The Ones That Should Have Been On The Longlist
For me, the most notable omissions are Emily St John Mandel’s The Glass Hotel and Emma Donoghue’s The Pull of the Stars, both superb novels that deserved a slot. (I know Donoghue got a lot of hype for Room, but I feel like she hasn’t had the attention she deserves since – her brilliant novel Akin was also ignored by prize juries).
I would also have loved to see Meng Jin’s Little Gods, Tara June Winch’s The Yield, and/or one of the Ugandan novels I mentioned above.

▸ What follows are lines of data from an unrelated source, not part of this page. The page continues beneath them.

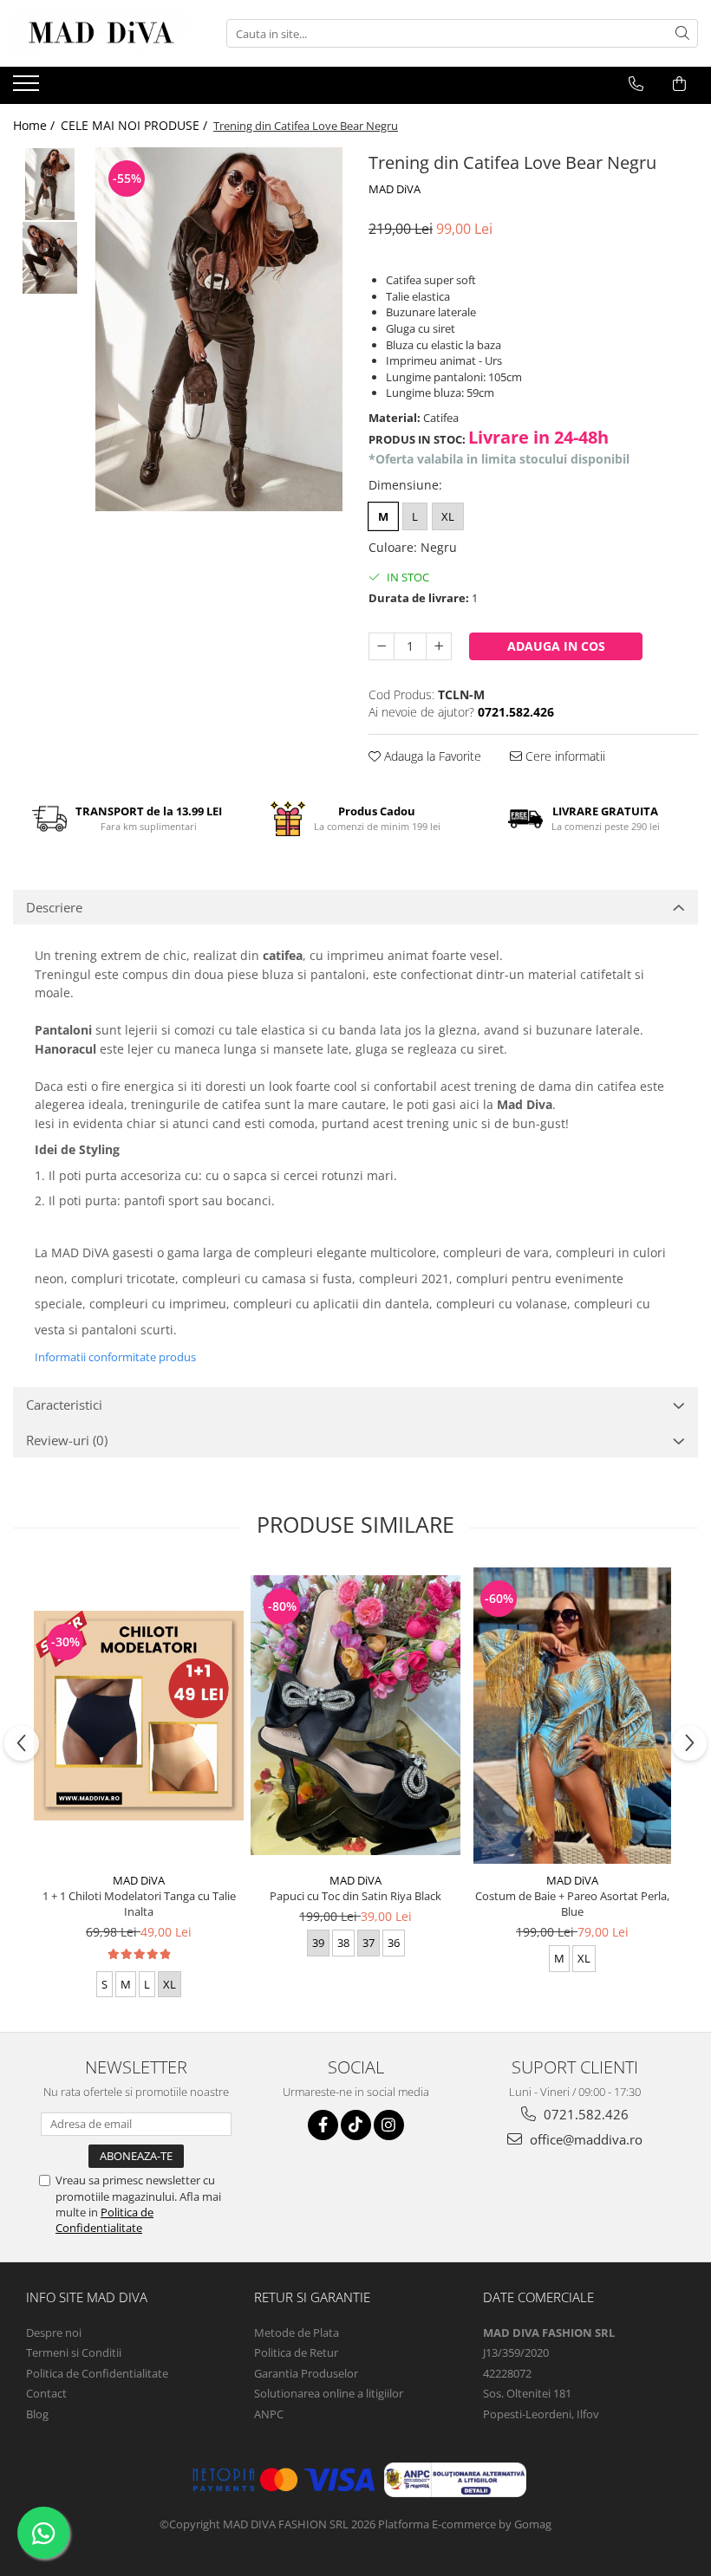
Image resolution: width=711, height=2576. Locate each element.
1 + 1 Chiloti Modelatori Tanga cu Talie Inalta (139, 1903)
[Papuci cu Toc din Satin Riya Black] (355, 1715)
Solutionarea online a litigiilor (328, 2393)
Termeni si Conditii (73, 2352)
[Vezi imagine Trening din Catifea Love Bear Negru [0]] (50, 184)
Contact (46, 2393)
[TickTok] (356, 2125)
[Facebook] (323, 2125)
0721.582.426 (584, 2114)
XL (447, 516)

The Ones I’m Glad Not To See On The Longlist
There are actually quite a few this year that I’m deeply relieved are not here! Megha Majumdar’s A Burning was widely predicted, but it really isn’t very good. I also thought Danielle McLaughlin’s The Art of Falling was incredibly flat. And even though I put it on my wishlist, I’ve since read Fiona Mozley’s Hot Stew and was disappointed – the morality was too black and white for me – so I’m glad it isn’t here either.
What are your thoughts on this year’s Women’s Prize longlist?